Commitment consists of mental and physical energy. Effort is the minimal requirement to be on the team - you must be willing to work at it. Team success involves many intangibles, including attitudes and energy.
Unity is group spirit. Teamwork comes about as a result of identification with a team (Sherwin 1976).
Teams work differently, and achieve goals in differing ways. This is okay - the leader and team members should concentrate on coalescence, unity, and "emotional bonding."
Fostering unified commitment is one way to create a more effective team. Keep in mind that involvement enhances commitment.
Differentiation and integration must be balanced. We must appreciate differences, and require unity. Too much requiring unity can lead to groupthink and stifled creativity. Too much differentiation leads to "analysis paralysis," conflicts in values/vision, and conflict in the area of personal vs. team goals.
Leaders must deal with non-productive/self-serving members in order to help the team to function.

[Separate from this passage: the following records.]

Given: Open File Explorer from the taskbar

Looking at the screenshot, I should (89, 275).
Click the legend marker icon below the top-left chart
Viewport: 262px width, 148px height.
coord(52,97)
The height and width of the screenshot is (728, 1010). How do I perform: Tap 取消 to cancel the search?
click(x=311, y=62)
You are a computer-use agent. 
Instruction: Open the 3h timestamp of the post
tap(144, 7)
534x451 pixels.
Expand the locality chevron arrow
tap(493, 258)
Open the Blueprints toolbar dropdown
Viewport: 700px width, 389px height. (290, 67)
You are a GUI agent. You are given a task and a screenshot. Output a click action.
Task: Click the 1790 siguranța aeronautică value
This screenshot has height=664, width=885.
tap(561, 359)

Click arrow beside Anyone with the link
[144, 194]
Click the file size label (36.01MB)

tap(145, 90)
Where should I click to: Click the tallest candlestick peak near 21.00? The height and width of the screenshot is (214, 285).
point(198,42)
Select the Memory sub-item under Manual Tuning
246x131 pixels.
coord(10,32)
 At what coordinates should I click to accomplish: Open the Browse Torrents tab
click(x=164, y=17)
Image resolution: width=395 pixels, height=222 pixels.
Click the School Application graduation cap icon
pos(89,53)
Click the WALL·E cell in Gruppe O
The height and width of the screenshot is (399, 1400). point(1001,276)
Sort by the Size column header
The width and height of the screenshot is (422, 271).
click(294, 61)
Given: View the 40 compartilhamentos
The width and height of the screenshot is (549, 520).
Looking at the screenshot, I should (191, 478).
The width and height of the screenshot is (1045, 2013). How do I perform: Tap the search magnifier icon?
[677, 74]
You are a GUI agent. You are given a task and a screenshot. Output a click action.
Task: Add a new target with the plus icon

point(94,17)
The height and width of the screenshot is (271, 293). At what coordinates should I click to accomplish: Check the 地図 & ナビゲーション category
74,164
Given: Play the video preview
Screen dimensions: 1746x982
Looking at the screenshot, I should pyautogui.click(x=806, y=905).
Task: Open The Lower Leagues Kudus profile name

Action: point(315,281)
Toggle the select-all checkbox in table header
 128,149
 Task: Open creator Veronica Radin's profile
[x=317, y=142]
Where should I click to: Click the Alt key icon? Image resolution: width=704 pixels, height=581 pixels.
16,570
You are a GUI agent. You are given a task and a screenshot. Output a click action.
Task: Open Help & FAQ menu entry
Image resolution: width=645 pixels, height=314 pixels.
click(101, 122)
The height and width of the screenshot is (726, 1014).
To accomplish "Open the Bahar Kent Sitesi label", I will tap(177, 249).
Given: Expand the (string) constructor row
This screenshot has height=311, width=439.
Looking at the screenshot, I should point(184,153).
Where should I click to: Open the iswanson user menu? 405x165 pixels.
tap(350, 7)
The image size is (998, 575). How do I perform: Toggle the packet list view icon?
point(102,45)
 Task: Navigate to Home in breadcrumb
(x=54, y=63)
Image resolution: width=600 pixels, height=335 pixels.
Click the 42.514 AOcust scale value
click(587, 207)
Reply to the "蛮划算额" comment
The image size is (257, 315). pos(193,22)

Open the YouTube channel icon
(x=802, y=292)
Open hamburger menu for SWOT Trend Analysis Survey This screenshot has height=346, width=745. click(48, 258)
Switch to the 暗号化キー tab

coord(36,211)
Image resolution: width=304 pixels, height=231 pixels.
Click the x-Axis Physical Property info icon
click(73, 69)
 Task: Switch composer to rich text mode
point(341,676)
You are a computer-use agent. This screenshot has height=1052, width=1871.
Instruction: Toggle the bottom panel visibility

Most American workers acknowledge low levels of commitment. Daniel Yanklovich and John Immerwahr surveyed workers in 1983, and only 25% said that they were working as hard as they could be (Nelson-Horchler, 1985: 47).
Katzenbach and Smith (The Discipline of Teams: A Mindbook-Workbook for Delivering Small Group Performance 112) write that common commitment includes the purpose team members believe in or direction the team goes, sometimes in responses to management . The purpose belongs to team (collectively) and to team members (individually). These are transformed into specific performance goals.
Sanborn (Teambuilt: Making Teamwork Work) identifies three types of commitment: unilateral, consultative, and consensus. Hersey and Blanchard identify five kinds of team commitment: 1) commitment to the customer (internal and external); 2) commitment to the organization (and its management); 3) commitment to self ; 4) commitment to people (individuals and work team); and 5) commitment to the task (mission) (420).
It is difficult to define the term group cohesion, and Bettenhausen gives a biography of authors that have written about the subject of the definition of cohesion (Bettenhausen 361). An early study about group cohesion was done by Organ and Hamer in 1950 (Bettenhausen 351).